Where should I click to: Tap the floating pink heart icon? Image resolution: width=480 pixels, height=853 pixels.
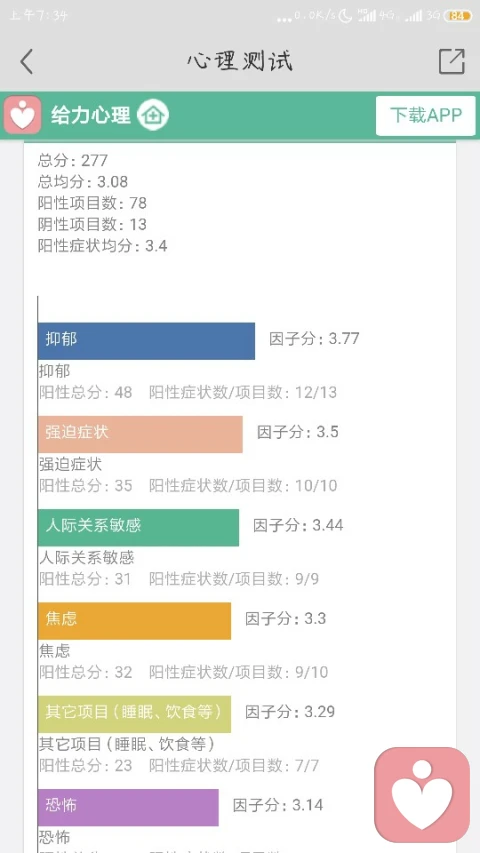click(x=422, y=795)
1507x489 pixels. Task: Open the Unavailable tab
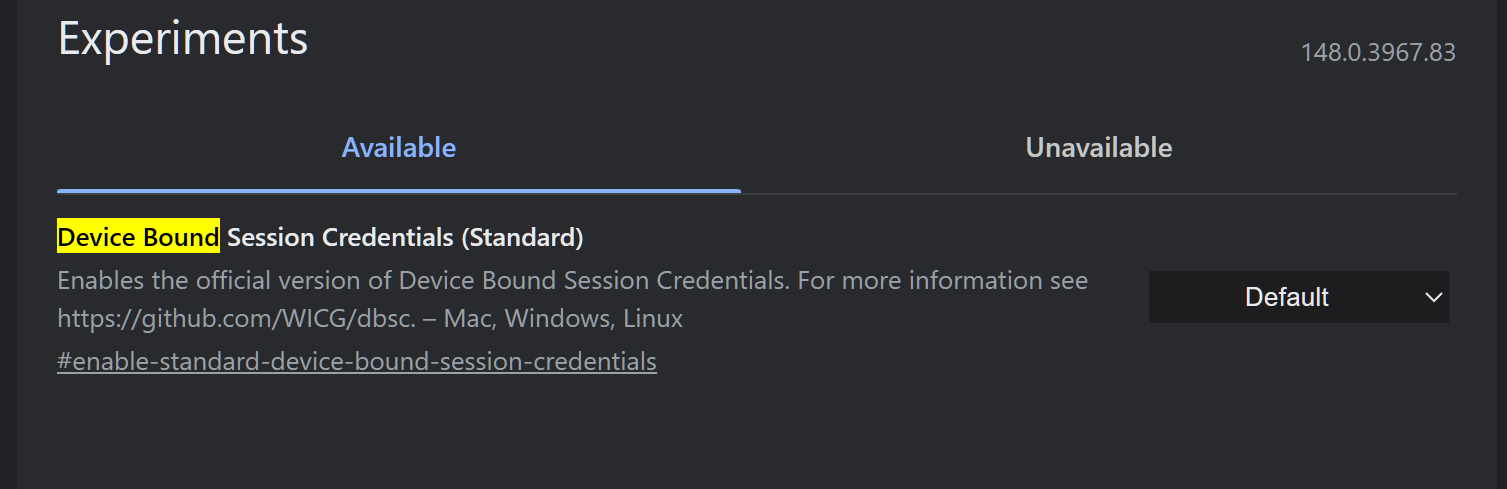pyautogui.click(x=1099, y=148)
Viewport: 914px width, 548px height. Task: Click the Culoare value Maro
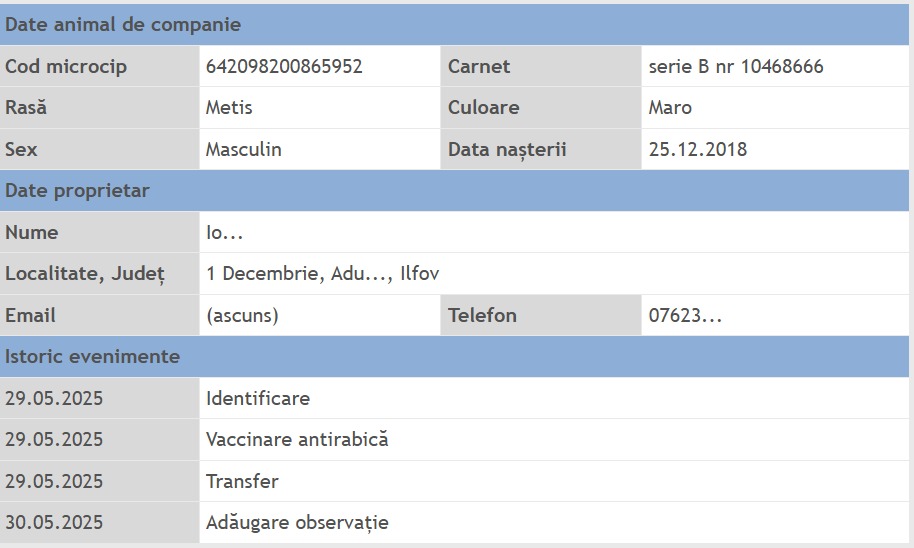pyautogui.click(x=670, y=108)
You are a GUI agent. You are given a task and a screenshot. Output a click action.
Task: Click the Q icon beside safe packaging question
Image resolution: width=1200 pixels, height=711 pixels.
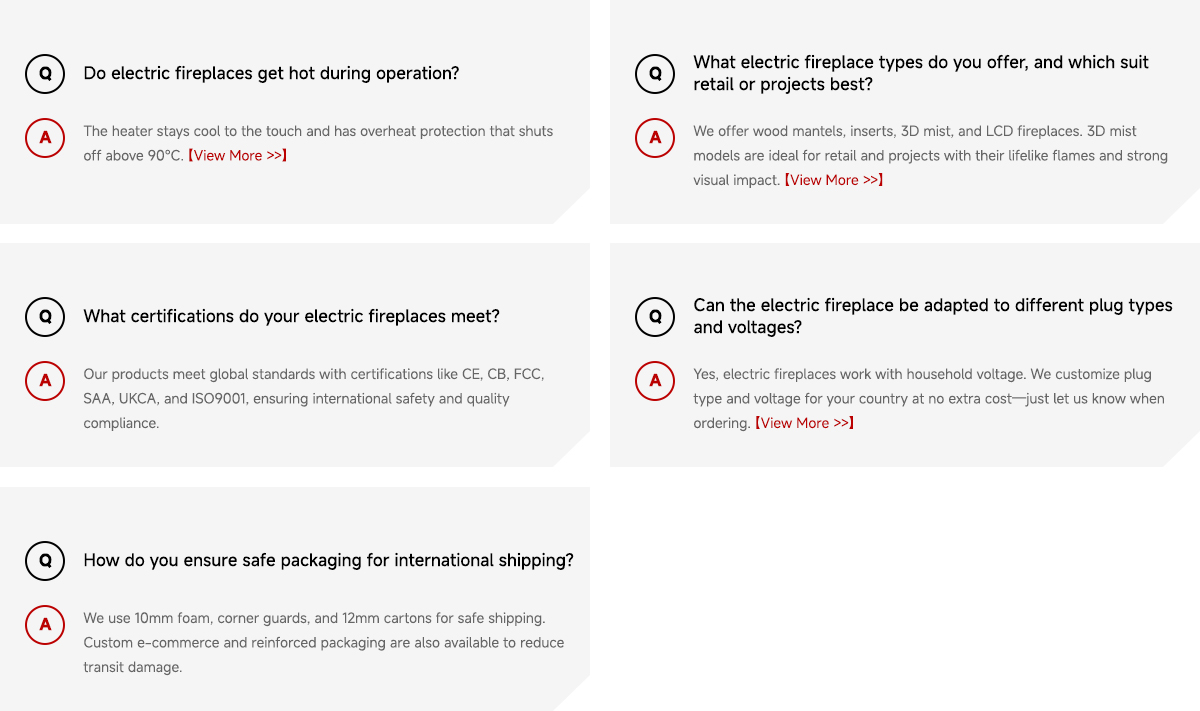45,560
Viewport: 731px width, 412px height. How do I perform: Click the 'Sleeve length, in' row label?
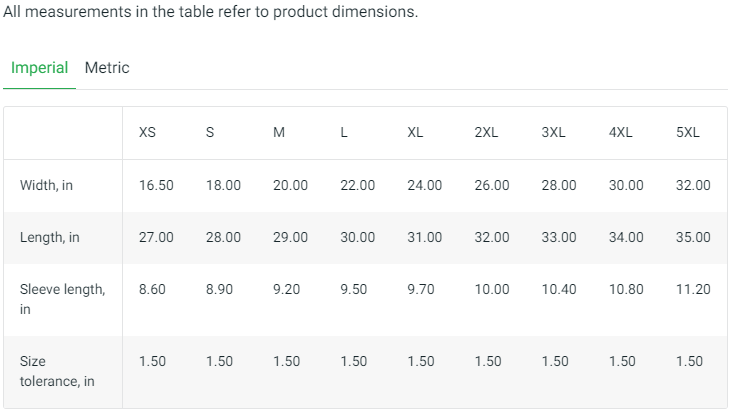62,299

The problem: Please copy every entry exactly, without the pictures.

Answer area:
Where should I click to: Tap the floating pink heart icon? Image resolution: width=480 pixels, height=853 pixels.
click(x=422, y=795)
1507x489 pixels. Task: Open the Unavailable tab
pyautogui.click(x=1099, y=148)
Viewport: 914px width, 548px height. Task: Click the Culoare value Maro
pyautogui.click(x=670, y=108)
You are a GUI agent. You are given a task and a screenshot. Output a click action.
Task: Click the Q icon beside safe packaging question
Image resolution: width=1200 pixels, height=711 pixels.
45,560
Viewport: 731px width, 412px height. How do I perform: Click the 'Sleeve length, in' row label?
62,299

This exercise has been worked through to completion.